Consegna
Traduci in inglese questa frase del brano sui carnefici di Hitler: «La risposta di Goldhagen, documentata con una messe di fatti ricavati dalla minuziosa rilettura degli archivi e delle testimonianze, è sconvolgente.»

Brano
· · · · ·

C’è un libro che tutte le persone con la tendenza a dimenticare il passato farebbero bene a leggere. Questo libro s’intitola I volenterosi carnefici di Hitler. Pubblicato nel 1996, suscitò subito un grande scalpore.
Il suo autore, un professore di Harvard chiamato Daniel Jonah Goldhagen, affrontò la questione dello sterminio degli Ebrei da un punto di vista nuovo: avrebbero potuto gli esecutori materiali dello sterminio — cioè i soldati tedeschi, le varie milizie poliziesche, i fiancheggiatori polacchi, russi, rumeni, ecc. — rifiutarsi di eseguire gli ordini dei loro superiori?
La risposta di Goldhagen, documentata con una messe di fatti ricavati dalla minuziosa rilettura degli archivi e delle testimonianze, è sconvolgente.
Contrariamente a quello che si è sempre creduto, cioè che la macchina dello sterminio fosse un meccanismo impersonale governato dall’alto, Goldhagen mostra come in innumerevoli occasioni i carnefici avrebbero potuto rifiutarsi senza conseguenze, o con minimi disagi, di esercitare il loro terrificante compito di boia.
In Uomini comuni Christopher Browning analizza i verbali degli interrogatori postbellici di 210 uomini che avevano fatto parte del Battaglione 101: 500 poliziotti riservisti (uomini comuni per l’appunto), che fra il 13 luglio 1942 e il 5 novembre 1943 assassinarono almeno 38 000 persone e parteciparono al rastrellamento e alla deportazione a Treblinka di altri 45 000 Ebrei.
E si chiede: che cosa pensavano, mentre partecipavano alla ‘soluzione finale’? Come giustificavano il proprio comportamento? Perché obbedirono così efficientemente e prontamente agli ordini?
La sua risposta è che un uomo comune può diventare uno spietato macellaio dei propri simili per puro spirito di emulazione e desiderio di carriera.
I sentimenti più banali e più apparentemente innocui possono essere i motori della più estrema inumanità, in circostanza adatte. E pochi sono coloro che scelgono con coscienza, e rifiutano di obbedire.
Daniel Goldhagen riesaminando gli stessi documenti ne deduce, in volontaria polemica con Browning, che i Tedeschi delle Einsatzgruppern erano mossi da disumanità, da totale insensibilità per le sofferenze altrui, dal desiderio di onnipotenza.
Le due tesi non si elidono necessariamente a vicenda, ma si possono integrare per interpretare il processo che ha condotto molti uomini apparentemente davvero comuni a diventare indubitabili carnefici, volonterosi carnefici.
I riservisti del 101 sono operai, impiegati, commercianti, artigiani arruolati da poco. Uomini semplici, reclutati per estrema necessità. Non sono nazisti né fanatici antisemiti
Questi uomini, dunque, non sembravano essere un gruppo molto promettente per il reclutamento di esecutori al servizio dell’utopia razziale nazista.
Nel 1942 Odilo Globocnik, capo della polizia e della SS di Lublino, si trovò nella ‘necessità’ di trovare la manodopera necessaria per radunare gli ebrei nei ghetti, deportarli, o sterminarli sul posto là dove non c’era a disposizione la ferrovia.

· · · · ·

Dati registrati
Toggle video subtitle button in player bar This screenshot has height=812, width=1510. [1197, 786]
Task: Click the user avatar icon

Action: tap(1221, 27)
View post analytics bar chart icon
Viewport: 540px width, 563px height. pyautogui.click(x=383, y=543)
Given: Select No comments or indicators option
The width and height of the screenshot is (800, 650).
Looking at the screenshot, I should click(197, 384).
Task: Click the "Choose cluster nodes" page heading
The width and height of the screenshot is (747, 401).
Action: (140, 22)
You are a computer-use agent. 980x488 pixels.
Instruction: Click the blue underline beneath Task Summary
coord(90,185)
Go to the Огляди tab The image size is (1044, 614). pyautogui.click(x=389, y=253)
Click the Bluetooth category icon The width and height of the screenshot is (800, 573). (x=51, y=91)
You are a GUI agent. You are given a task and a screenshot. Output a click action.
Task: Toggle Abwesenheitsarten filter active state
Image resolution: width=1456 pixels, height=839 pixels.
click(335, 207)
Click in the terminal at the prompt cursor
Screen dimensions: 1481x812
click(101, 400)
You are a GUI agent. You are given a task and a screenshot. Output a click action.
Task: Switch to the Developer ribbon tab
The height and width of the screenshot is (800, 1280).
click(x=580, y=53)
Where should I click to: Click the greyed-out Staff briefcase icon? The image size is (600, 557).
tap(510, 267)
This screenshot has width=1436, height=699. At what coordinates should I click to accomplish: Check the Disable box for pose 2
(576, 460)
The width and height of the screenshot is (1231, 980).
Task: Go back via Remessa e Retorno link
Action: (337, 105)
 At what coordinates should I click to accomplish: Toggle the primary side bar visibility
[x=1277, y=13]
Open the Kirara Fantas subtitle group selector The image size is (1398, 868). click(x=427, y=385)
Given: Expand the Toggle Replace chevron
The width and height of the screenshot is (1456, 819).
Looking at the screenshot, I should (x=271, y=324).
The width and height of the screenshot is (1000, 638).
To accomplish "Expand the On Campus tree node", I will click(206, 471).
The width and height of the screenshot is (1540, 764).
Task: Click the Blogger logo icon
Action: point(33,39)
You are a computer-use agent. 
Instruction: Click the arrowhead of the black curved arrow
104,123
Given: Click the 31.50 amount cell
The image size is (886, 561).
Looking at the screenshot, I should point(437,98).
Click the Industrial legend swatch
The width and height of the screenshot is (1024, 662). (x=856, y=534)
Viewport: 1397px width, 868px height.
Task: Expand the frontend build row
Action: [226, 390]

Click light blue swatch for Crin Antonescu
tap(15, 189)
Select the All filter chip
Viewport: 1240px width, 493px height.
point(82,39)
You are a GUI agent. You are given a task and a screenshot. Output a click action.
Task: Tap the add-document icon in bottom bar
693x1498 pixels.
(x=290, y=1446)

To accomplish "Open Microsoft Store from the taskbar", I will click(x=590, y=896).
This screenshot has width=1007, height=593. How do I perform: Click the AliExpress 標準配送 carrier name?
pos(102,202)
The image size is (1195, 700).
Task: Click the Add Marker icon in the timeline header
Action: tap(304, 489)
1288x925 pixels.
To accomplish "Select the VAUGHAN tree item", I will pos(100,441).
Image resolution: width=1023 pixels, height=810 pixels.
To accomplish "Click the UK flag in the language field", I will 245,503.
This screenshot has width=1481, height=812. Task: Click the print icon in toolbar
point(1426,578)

· · · · ·

Risposta
Goldhagen's answer, documented with a wealth of facts drawn from a meticulous rereading of the archives and testimonies, is shocking.